List every line below containing "computer".

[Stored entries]
# # # #

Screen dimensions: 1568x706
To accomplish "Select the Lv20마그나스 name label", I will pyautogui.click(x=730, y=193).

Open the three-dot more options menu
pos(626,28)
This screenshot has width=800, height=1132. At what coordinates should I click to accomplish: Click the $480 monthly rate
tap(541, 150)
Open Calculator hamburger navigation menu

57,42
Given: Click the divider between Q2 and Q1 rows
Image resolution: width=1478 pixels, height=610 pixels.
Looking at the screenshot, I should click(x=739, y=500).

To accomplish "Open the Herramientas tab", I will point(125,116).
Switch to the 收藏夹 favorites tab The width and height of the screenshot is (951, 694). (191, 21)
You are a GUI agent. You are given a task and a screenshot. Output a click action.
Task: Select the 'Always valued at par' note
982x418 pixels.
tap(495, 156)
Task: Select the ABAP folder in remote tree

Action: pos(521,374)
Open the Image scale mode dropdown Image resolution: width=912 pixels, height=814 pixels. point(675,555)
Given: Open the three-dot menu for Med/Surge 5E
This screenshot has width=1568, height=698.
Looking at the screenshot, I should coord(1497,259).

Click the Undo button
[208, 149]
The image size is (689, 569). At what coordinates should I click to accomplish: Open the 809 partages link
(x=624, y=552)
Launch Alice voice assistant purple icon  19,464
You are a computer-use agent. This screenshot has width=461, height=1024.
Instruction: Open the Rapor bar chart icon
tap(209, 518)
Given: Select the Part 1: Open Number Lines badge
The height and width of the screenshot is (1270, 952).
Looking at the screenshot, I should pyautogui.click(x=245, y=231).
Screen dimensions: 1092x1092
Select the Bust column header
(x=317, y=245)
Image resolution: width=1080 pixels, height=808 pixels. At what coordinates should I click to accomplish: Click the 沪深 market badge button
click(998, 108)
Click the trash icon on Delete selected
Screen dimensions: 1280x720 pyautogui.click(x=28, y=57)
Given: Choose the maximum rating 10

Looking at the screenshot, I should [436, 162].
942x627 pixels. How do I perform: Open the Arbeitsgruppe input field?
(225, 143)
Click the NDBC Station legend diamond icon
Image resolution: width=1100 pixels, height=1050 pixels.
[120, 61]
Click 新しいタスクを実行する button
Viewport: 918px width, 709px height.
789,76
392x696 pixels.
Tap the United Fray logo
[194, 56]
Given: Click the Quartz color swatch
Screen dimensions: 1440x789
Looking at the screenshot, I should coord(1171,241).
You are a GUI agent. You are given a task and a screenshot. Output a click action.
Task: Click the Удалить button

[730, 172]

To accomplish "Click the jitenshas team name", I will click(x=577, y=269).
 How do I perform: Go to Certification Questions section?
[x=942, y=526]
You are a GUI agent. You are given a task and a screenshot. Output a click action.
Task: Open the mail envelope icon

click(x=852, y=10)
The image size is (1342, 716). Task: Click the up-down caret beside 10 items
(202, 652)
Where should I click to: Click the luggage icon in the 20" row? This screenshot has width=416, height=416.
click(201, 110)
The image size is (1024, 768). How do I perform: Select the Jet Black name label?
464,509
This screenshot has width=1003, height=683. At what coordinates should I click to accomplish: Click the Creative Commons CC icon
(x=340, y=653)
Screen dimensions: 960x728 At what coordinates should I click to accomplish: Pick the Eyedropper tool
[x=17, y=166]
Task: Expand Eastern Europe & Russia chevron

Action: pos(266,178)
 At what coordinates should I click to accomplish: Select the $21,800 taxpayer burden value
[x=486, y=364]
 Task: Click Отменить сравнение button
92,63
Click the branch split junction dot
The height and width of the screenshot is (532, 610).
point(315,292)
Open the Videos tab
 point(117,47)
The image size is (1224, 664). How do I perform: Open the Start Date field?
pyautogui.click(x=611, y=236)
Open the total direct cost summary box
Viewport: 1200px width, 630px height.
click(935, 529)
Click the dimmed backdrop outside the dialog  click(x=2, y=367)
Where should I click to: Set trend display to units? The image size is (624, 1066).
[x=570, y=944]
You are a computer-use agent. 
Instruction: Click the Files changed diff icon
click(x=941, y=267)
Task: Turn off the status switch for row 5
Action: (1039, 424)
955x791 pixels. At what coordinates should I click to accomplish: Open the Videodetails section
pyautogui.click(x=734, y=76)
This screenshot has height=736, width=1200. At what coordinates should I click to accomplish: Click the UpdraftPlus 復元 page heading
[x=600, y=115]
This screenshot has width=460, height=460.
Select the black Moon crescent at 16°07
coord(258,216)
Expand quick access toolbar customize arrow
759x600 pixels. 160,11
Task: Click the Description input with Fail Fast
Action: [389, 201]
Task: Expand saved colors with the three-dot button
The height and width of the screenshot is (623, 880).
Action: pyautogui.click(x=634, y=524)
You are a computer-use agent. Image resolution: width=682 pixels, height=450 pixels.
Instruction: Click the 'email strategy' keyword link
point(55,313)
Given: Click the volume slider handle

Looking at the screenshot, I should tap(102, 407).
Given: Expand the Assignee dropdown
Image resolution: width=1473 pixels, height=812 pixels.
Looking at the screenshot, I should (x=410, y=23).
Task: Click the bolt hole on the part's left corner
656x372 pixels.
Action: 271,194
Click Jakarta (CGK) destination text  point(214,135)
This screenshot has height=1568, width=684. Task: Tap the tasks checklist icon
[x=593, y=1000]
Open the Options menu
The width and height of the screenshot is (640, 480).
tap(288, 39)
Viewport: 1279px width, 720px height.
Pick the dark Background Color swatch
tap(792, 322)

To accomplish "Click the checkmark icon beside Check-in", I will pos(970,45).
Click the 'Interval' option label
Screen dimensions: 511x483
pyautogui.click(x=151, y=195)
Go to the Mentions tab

# # # #

Answer for the task
You are a computer-use agent. This screenshot has width=461, height=1024.
You are a computer-use agent. 
You are a computer-use agent. Image resolution: width=682 pixels, height=450 pixels.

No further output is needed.